# Bayesian Statistics

## Indicator Functions
An indicator function, sometimes known as a Heaviside or unit-step function, takes a value evaluates it against some condition, returning either 1 (the condition is true), or 0 (the condition if false):

$$
I_{\{x>3\}}(x) =
    \begin{cases}
        0 & \text{if } x \leq 3 \\
        1 & \text{if } x > 3
    \end{cases}
$$

In [19]:
# an example indicator function
Ia <- function(x) {
    if (x <= 3) 0
    else 1
}

# here we create a randomised vector of 12 dice rolls:
xs <- sample(6, 12, replace=TRUE)
xs

# now we apply the indicator function to see which ones 
# are greater than 3:
gt3 <- sapply(xs, Ia)
gt3

# summary info
mean(xs)
median(xs)
var(xs)
sd(xs)

Indicator functions can be strung together as part of a larger function. In this example, what would be the result of $g(x)$ where $x=18$?
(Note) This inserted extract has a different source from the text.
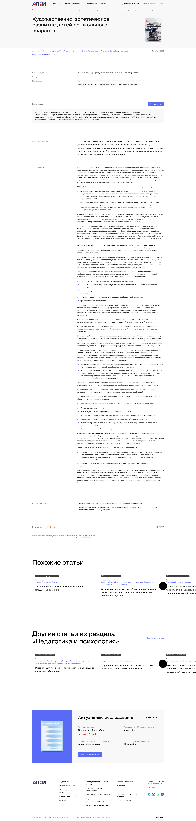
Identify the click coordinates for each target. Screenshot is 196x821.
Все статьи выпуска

$$g(x) = ( 2000 \times I_{\{x<2\}}(x) ) + ( 200x \times I_{\{x=5\}}(x) ) + ( 2x \times I_{\{x>10\}}(x) )$$

Here, the first indicator function evaluates to 0, since 16 is greater than 2.
The second indicator function evaluates to 0 also.
The third indicator function evaluates to 2x16 (since 16 is greater than 10), so the final result is 32.

## Bernoulli Distributions
The simplest way to think about a Bernoulli distribuion is as a function that simulates a coin toss. By default the coin is a fair one (the probability of heads is 0.5). I you want to make it an unfair coin you can vary the probability.
We say that a random variable X follows a Bernoulli distribution with probability p:

$$X \sim B(p)$$

In [20]:
# Here's two functions, one that shows a simple Bernoulli function 
# that returns '1' (success) or '0' failure:
B <- function(p=0.5) {
    probs <- c(p, 1-p)
    sample(c(1, 0), 1, replace = TRUE, probs) 
}

# And a similar one that simulates the toss of a coin:
coinFlip <- function(p=0.5) {
    probs <- c(p, 1-p)
    sample(c('H', 'T'), 1, replace = TRUE, probs)
}

In fact a Bernoulli function is written like this:

$$f(x|p) = p^{x}(1-p)^{1-x}$$

which is equivalent to the indicator function:

$$I_{\{x \in \{0,1\}\}}(x)$$

In [21]:
B()

# simulate a biased coin
# should return 'H' in 55% of the time
coinFlip(0.55)

## Binomial Distributions
The generalisation of the Bernoulli distribution, when we have $n$ repeated Bernoullis, is the binomial distribution.
For a distribution to be binomial, it must:

* Have two potential outcomes per trial (success or failure)
* The probability of success (p) must remain the same for each trial
* The number of trials (n) is fixed
* Each trial is independent

In [22]:
seriesOfFlips <- function(n) {
    flips <- character(n)
    for (c in seq_along(flips)){
        flips[c] <- coinFlip()
    }
    return(flips)
}

# Run a series of 5 flips, and repeat a few times...
seriesOfFlips(5)

With the binomial distribution, we get the sum of n Bernoullis:

$$X \sim Bin(n, p)$$

Which is written with a probability function of:

$$f(x|p) = \binom{n}{x}p^{x}(1-p)^{n-x}$$

Alternatively it can be expressed in terms of probabilities, like this:

$$P(X = x) = {^nC_x}p^x(1-p)^{n-x}$$

The important thing to know here is that $\binom{n}{x}$ and ${^nC_x}$ are equivalent, both mean '$n$ choose $x$'.

## Binomial Coefficients

R has a function `choose` that allows you to find `k` from `n`. 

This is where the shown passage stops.